#### Action item
Only the lines from the one containing "The width and height of the screenshot is (670, 369)." to the end of the listing below should be returned, exactly as written and without pictures.

-- -- --

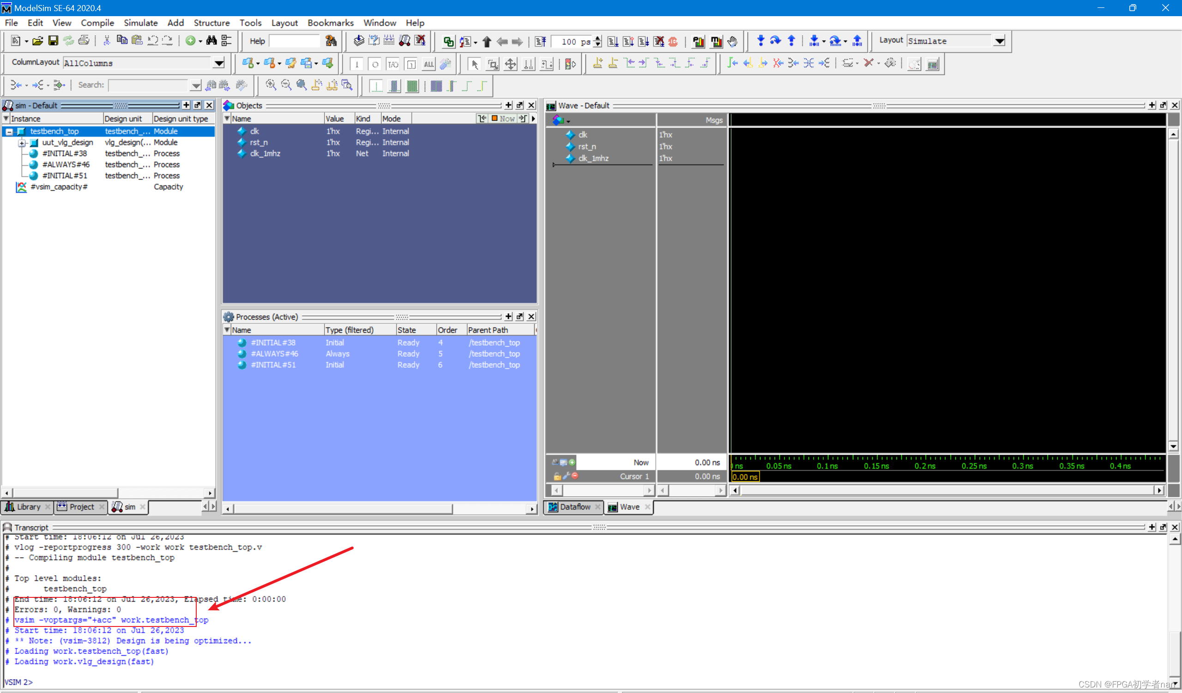The width and height of the screenshot is (1182, 693).
Task: Toggle the Now indicator in Objects header
Action: coord(503,119)
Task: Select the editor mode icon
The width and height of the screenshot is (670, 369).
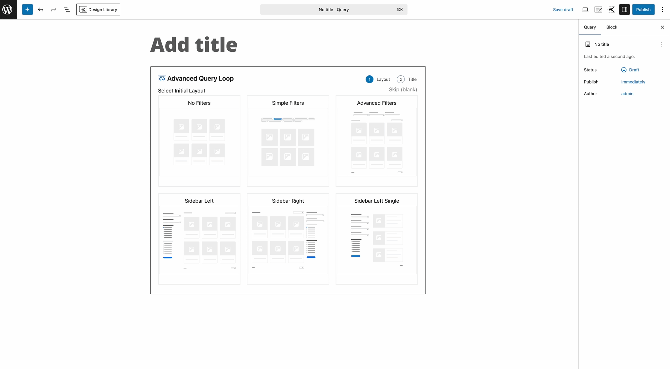Action: click(598, 9)
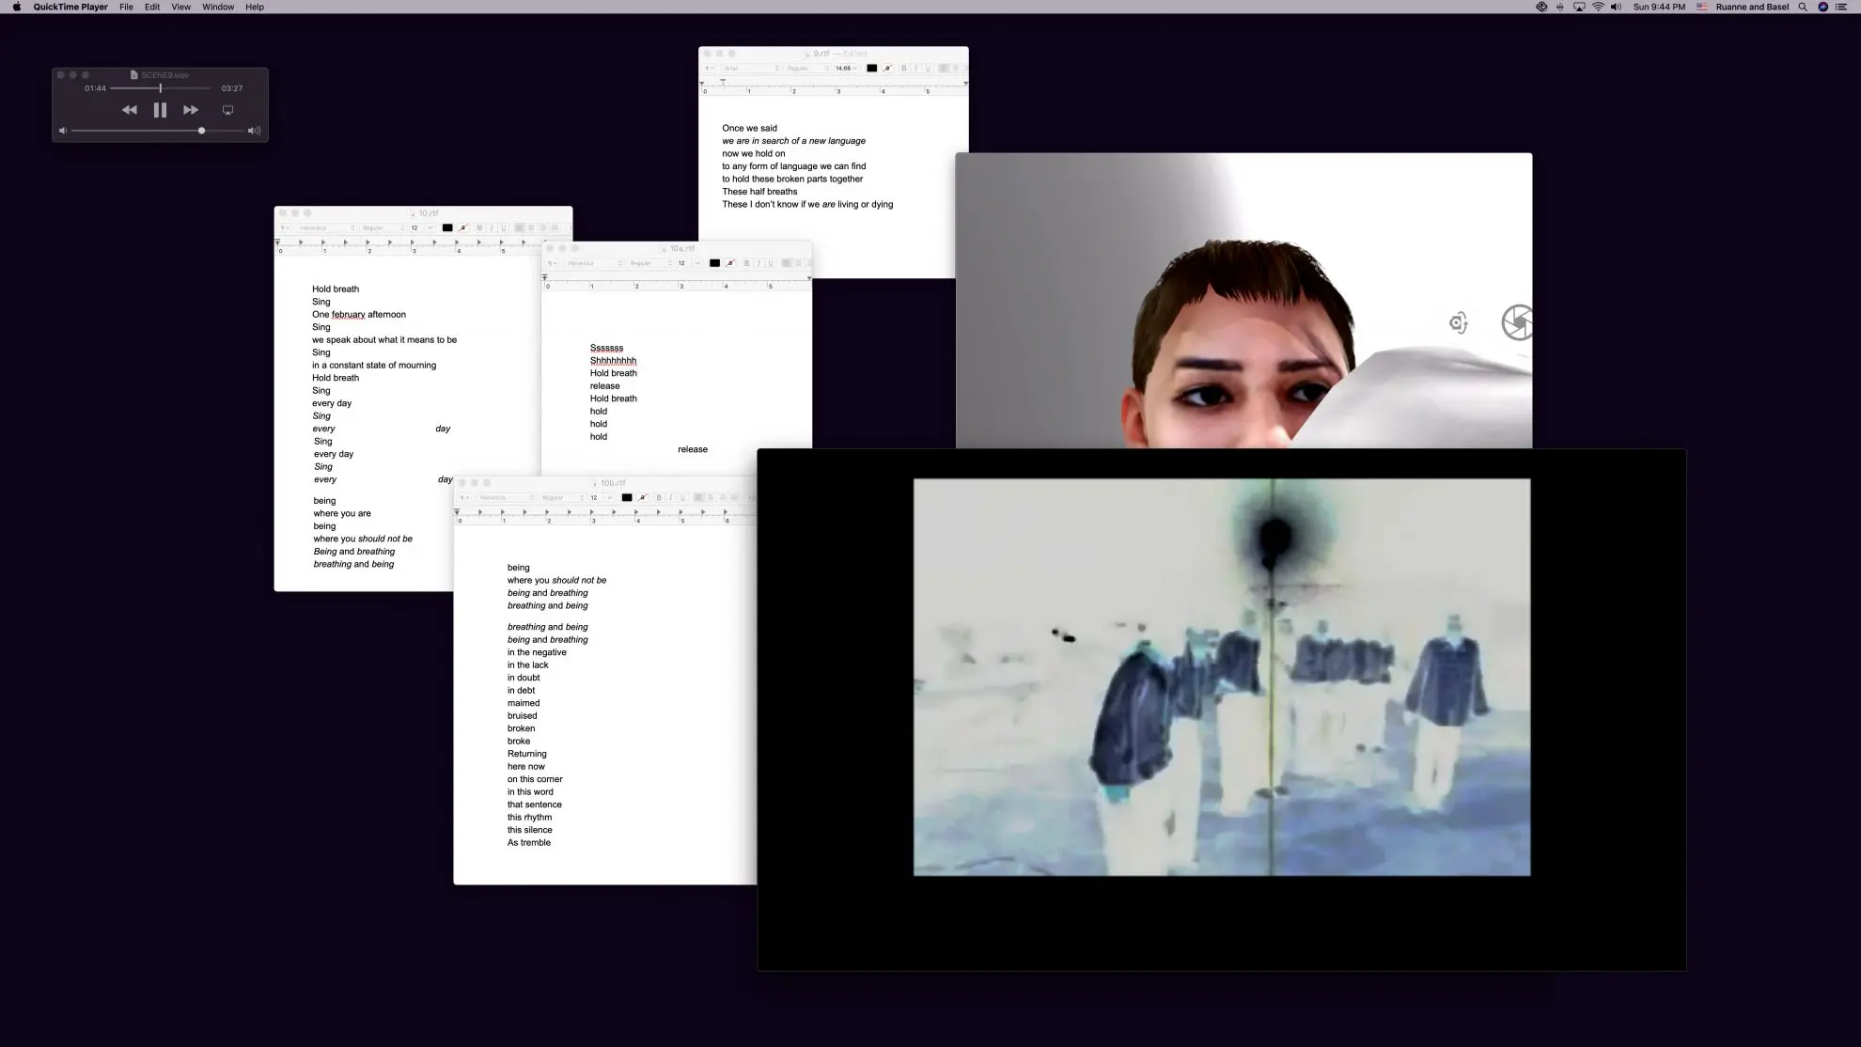1861x1047 pixels.
Task: Click the camera shutter icon on avatar window
Action: tap(1516, 322)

-- -- --

#### Answer to this exercise
The width and height of the screenshot is (670, 369).
Action: click(598, 9)
1861x1047 pixels.
Task: Click the camera shutter icon on avatar window
Action: tap(1516, 322)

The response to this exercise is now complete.